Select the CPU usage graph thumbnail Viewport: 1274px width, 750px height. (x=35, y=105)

##########

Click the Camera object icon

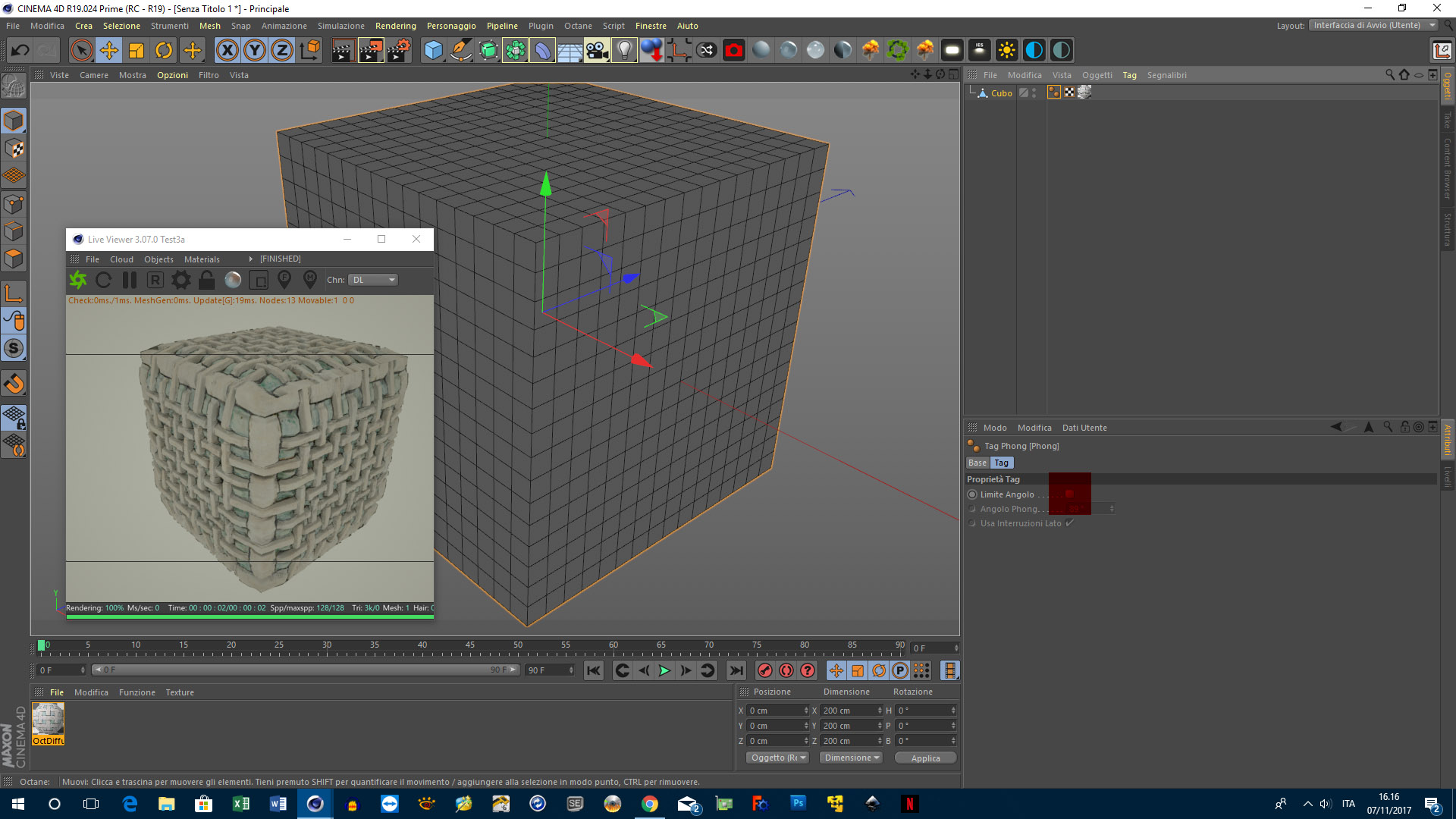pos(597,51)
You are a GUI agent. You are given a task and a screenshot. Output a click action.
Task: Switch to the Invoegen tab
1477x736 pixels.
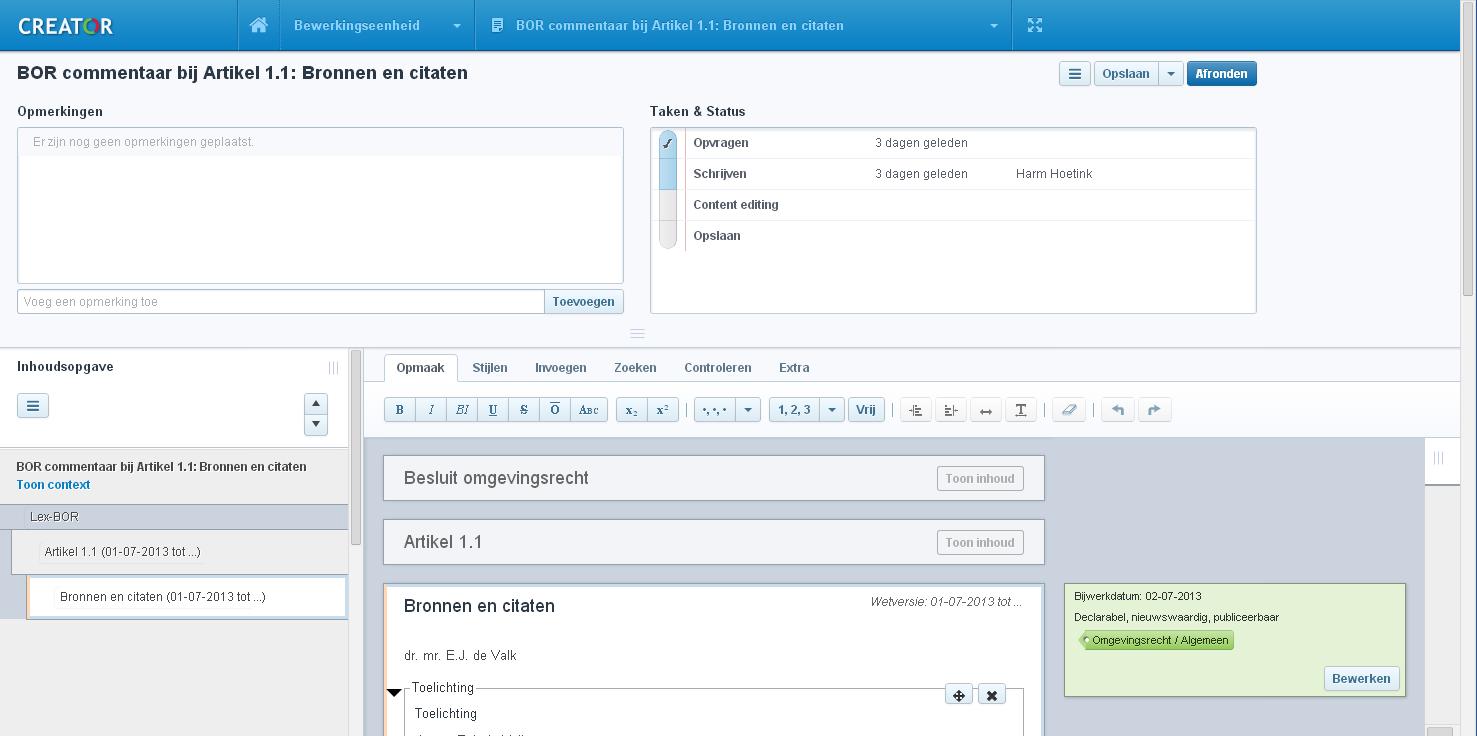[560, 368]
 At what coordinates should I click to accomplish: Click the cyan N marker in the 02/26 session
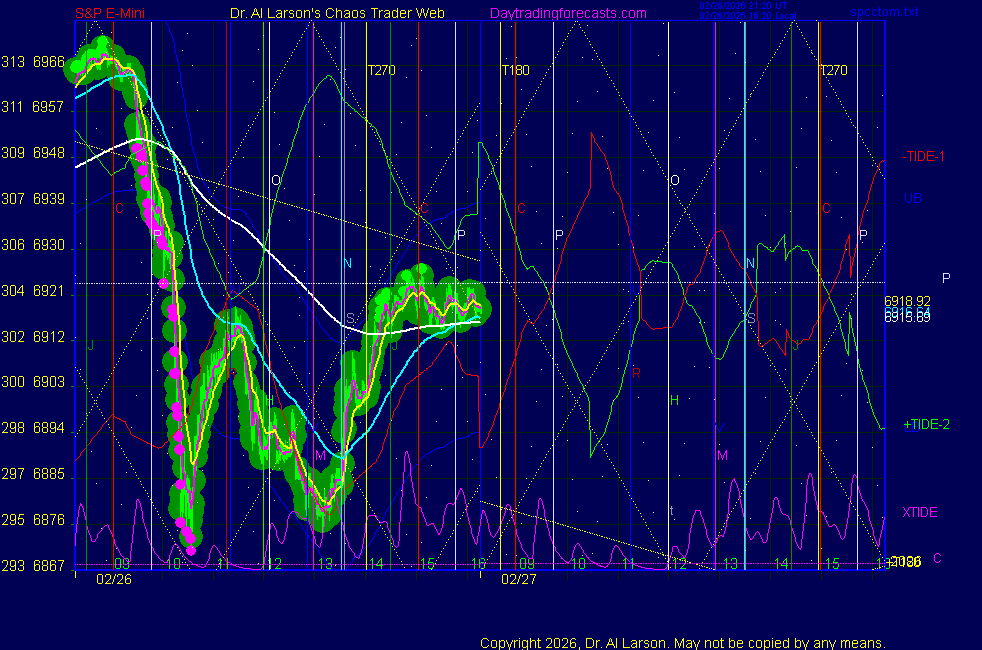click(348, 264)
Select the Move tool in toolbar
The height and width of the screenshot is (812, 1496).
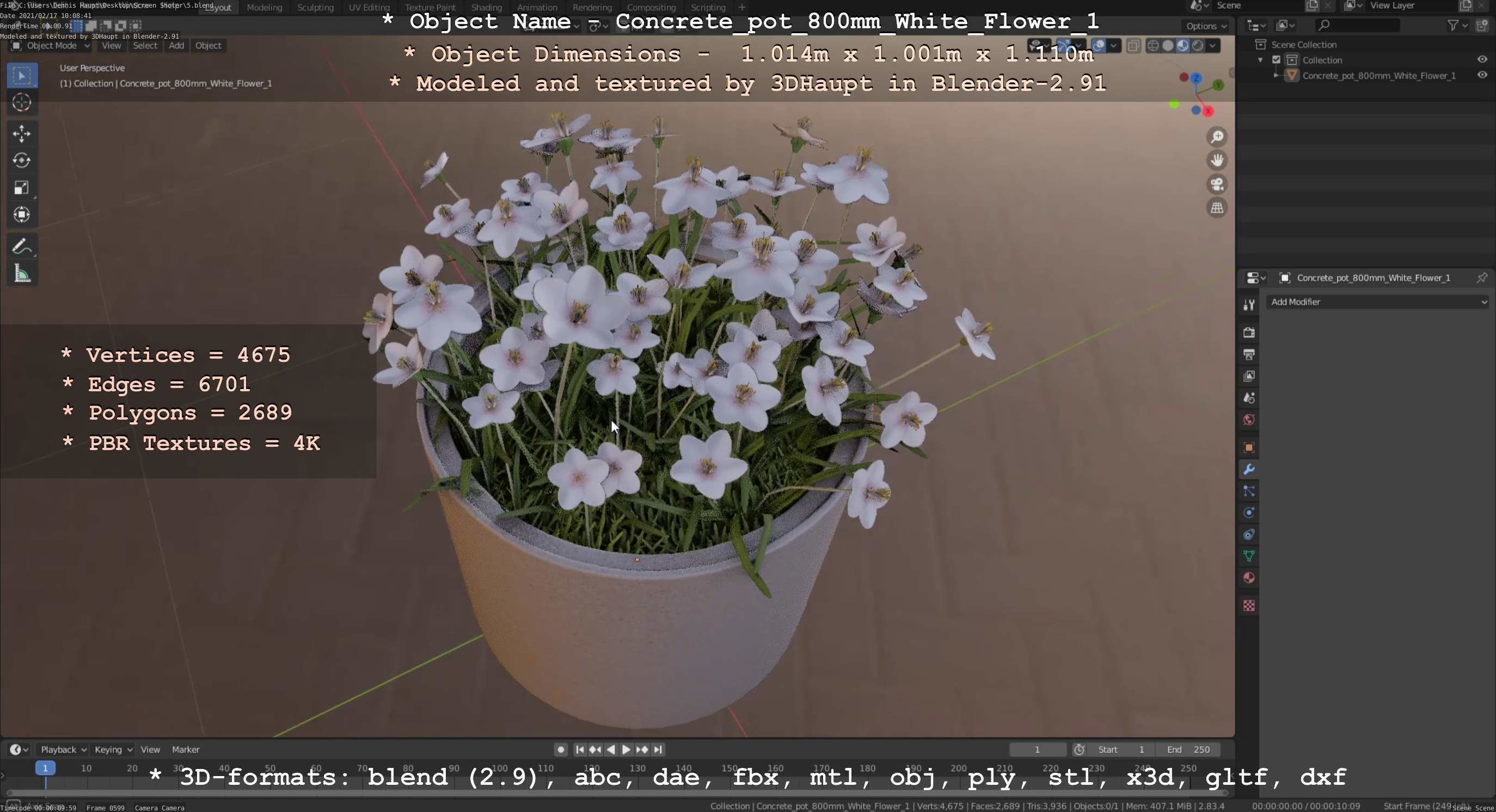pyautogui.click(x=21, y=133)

##########

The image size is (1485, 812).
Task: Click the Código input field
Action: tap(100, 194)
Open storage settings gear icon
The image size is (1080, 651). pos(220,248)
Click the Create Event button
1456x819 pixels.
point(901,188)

##########

▶ [What the task requires]
Copy the records above, starting at the line containing "You are a GUI" and ending at the line containing "pyautogui.click(x=21, y=133)", with both of those lines included, and omit the pictures.

▶ [Result for this task]
You are a GUI agent. You are given a task and a screenshot. Output a click action.
Task: Switch to the Invoegen tab
1477x736 pixels.
[560, 368]
 At what coordinates should I click to accomplish: Click the cyan N marker in the 02/26 session
click(348, 264)
Select the Move tool in toolbar
The height and width of the screenshot is (812, 1496).
pyautogui.click(x=21, y=133)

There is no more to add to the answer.